Lines from the one containing "Where should I click to: Switch" through the final line of the entries below: reproduce them exactly, all of them and only them.

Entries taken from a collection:
'''

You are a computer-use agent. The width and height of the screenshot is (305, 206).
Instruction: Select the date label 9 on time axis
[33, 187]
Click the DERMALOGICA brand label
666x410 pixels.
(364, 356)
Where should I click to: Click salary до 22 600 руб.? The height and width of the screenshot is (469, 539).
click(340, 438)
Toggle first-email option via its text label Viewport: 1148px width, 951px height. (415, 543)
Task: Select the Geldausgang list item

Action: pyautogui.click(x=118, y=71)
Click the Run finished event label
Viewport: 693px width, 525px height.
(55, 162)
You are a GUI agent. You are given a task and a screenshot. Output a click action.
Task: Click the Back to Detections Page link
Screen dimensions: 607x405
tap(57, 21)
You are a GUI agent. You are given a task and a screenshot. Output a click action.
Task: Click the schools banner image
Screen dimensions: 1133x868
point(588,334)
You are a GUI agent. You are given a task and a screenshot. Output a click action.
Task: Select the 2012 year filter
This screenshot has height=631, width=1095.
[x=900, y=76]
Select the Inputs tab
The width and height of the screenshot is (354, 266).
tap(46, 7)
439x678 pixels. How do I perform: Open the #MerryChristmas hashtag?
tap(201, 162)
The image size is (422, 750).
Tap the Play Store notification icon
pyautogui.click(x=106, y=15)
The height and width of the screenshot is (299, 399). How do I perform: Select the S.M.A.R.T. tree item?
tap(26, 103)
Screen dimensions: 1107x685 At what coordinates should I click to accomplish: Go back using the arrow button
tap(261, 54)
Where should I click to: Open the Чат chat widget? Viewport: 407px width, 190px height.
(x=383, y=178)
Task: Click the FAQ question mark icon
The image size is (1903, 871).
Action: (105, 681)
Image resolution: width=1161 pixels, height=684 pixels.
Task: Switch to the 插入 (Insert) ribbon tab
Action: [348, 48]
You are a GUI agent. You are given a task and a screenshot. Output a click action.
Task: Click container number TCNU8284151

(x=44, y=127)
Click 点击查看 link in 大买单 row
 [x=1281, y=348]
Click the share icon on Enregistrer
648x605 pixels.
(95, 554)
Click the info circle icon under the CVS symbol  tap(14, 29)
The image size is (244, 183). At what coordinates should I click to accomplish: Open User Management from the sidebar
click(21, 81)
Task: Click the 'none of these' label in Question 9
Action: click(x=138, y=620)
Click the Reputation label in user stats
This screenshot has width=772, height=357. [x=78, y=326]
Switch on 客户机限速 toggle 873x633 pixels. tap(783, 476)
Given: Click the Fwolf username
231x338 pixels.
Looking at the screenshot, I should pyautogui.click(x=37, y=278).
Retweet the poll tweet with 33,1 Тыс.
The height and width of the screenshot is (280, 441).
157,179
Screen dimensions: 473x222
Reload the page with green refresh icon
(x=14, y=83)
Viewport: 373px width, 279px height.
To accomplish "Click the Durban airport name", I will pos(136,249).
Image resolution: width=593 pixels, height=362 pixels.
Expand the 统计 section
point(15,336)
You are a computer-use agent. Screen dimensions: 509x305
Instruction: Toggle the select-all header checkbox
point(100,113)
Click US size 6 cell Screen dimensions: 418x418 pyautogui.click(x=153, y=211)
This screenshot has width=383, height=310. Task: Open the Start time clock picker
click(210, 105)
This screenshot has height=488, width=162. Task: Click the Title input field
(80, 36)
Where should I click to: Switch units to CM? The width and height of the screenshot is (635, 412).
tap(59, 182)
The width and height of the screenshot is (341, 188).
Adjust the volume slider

'''

• _Solution below_
Where should I click to: Switch units to CM? The width and height of the screenshot is (635, 412).
tap(59, 182)
The width and height of the screenshot is (341, 188).
Adjust the volume slider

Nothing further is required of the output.